The revised Payments Services Directive (PSD2) was designed to facilitate open banking in the European Union while also providing consumers with protections in the new digital payments paradigm. Although these measures have largely achieved their objectives, the evolving fraud threat has continued to drive losses.
A joint study by the European Banking Authority (EBA) and the European Central Bank (ECB) found that, even though the incidence of fraud in the EU remained stable from 2023 to 2024, the total cost of fraud increased from €3.5 billion in 2023 to €4.2 billion in 2024.
These losses occurred despite the largely successful implementation of the Strong Customer Authentication (SCA) requirements under PSD2 in 2020. The report highlighted that transactions leveraging the protocol were generally less susceptible to fraud than those that did not, especially card payments.
Despite this success, the ECB and EBA noted that fraud has persisted because bad actors have adapted their tactics, either by targeting transactions which occur outside of SCA or by tricking consumers into initiating payments themselves.
Stepping Up Scams
These social engineering techniques are part of a broader trend. As the impacts of fraud have grown, many companies and governments have bolstered fraud defenses and controls to rein in bad actors.
As a result, criminals have turned to scams that target consumers directly. Some of the most common scams involve criminals posing as legitimate entities, such as in fake emails from major retailers asking for urgent account action or phony text messages from government agencies demanding payment for unpaid tolls or fines.
While the primary goal of these messages is to trick users into sending funds, there has also been an increasing incidence where consumers being used as money mules—either willingly or unwittingly—to move money for nefarious purposes.
Shifting the Focus
This shift in focus to the end user is why fraud has continued to accelerate despite better regulations and defenses.

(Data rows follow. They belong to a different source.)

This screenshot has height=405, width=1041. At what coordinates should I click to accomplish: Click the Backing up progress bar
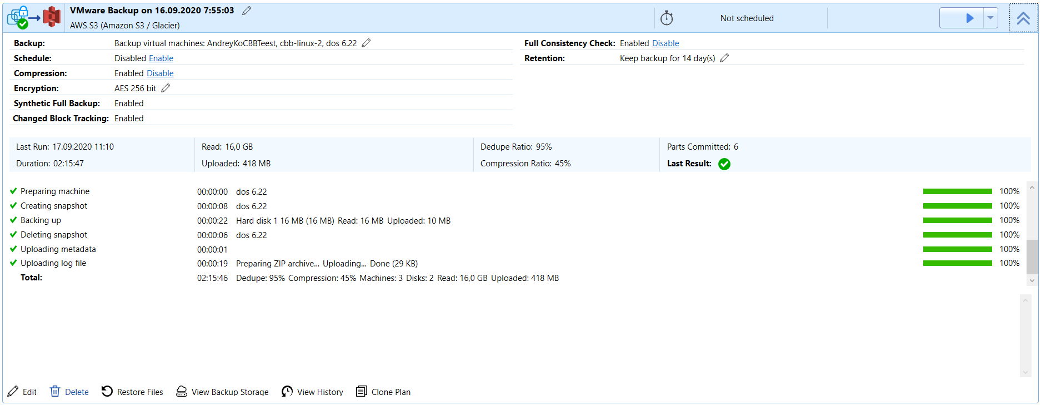point(957,220)
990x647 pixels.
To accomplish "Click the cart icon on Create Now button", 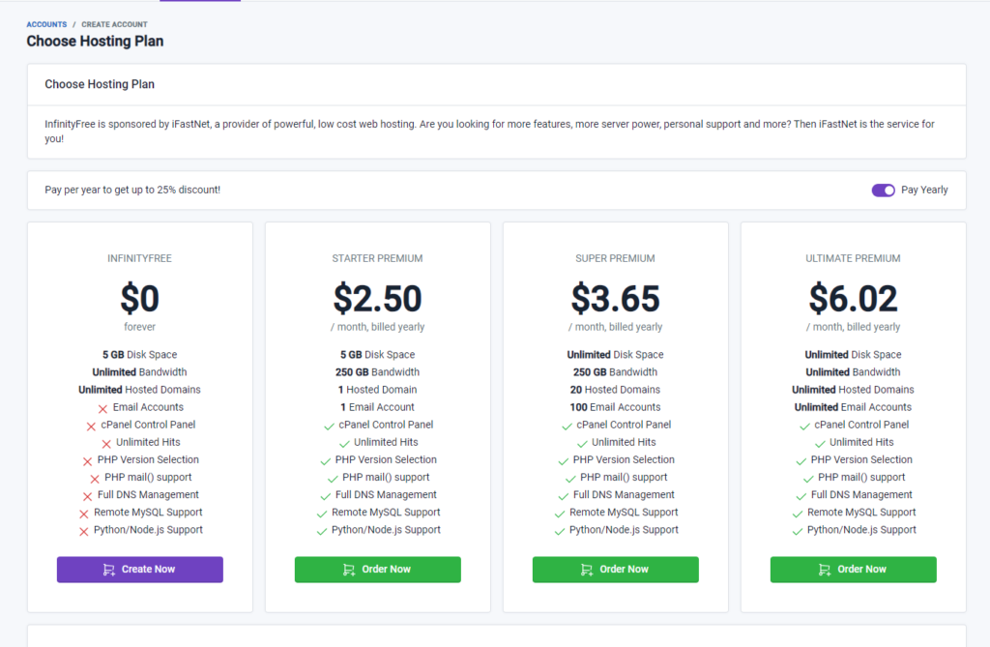I will [108, 570].
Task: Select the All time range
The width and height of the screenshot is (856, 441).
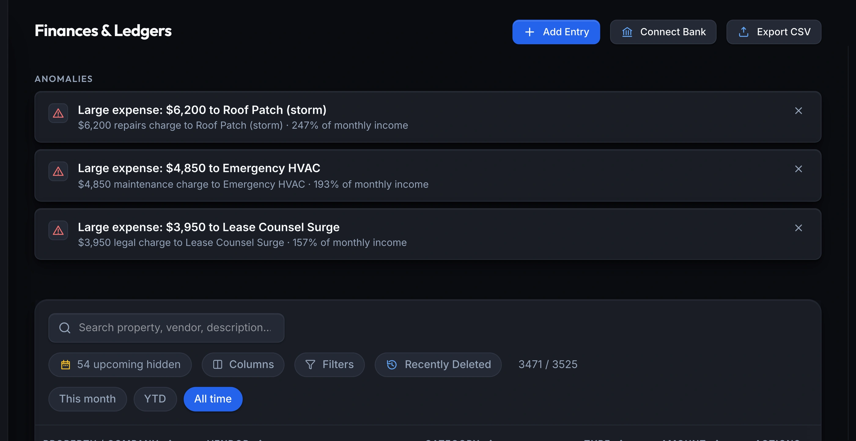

ECB/EBA’s data underscores this challenge. Even though SCA protocols were adopted just five years ago and have been successful, cybercriminals rapidly shifted their tactics to account for it. This is largely because bad actors don’t have to go through pilot programs or review boards to implement their operations.
For organizations to catch up to these cybercriminals—especially as technology has evolved—they will have to shift their mindset and think outside the box.